**What the task requires**
Each line below with the word "經營生活" needs to be copied.
--- Entries shown Enclosed Below ---
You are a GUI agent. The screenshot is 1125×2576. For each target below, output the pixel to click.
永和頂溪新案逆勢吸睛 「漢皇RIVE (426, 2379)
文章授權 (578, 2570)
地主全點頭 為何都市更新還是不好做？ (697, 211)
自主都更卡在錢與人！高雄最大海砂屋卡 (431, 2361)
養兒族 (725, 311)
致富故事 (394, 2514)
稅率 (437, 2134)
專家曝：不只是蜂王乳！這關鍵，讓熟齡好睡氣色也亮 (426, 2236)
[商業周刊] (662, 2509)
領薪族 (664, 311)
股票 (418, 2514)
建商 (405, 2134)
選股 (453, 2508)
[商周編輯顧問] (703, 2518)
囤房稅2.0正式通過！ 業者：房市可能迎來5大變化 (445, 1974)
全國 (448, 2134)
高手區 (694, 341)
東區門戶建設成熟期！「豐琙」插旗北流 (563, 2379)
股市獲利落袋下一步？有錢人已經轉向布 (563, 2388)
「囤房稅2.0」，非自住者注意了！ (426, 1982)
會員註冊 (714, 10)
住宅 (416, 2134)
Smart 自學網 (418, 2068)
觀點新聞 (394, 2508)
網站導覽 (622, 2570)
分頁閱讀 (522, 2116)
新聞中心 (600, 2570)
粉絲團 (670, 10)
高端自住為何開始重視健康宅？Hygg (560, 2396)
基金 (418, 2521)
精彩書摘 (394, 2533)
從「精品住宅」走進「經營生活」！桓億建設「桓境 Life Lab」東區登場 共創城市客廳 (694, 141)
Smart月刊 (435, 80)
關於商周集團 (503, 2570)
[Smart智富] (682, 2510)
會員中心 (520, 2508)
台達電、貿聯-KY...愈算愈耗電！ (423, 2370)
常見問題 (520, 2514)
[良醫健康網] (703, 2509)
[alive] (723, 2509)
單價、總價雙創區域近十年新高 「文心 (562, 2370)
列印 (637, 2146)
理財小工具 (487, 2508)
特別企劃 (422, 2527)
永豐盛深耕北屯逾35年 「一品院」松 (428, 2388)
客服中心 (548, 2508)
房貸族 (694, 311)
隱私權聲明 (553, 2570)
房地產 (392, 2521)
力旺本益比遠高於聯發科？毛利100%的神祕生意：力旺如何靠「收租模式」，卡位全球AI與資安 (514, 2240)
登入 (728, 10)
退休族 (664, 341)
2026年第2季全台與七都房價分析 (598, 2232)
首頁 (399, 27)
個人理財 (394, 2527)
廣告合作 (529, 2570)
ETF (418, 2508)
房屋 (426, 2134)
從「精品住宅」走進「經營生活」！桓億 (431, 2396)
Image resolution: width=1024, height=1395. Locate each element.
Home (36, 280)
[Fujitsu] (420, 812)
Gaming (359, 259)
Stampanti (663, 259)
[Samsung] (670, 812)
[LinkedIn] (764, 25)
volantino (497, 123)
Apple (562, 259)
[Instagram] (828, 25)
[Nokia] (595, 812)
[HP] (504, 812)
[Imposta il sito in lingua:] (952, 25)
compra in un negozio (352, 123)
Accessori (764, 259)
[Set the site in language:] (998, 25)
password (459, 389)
--- End of Enclosed Entries shown ---
**Output for this exercise**
從「精品住宅」走進「經營生活」！桓億建設「桓境 Life Lab」東區登場 共創城市客廳 (694, 141)
從「精品住宅」走進「經營生活」！桓億 (431, 2396)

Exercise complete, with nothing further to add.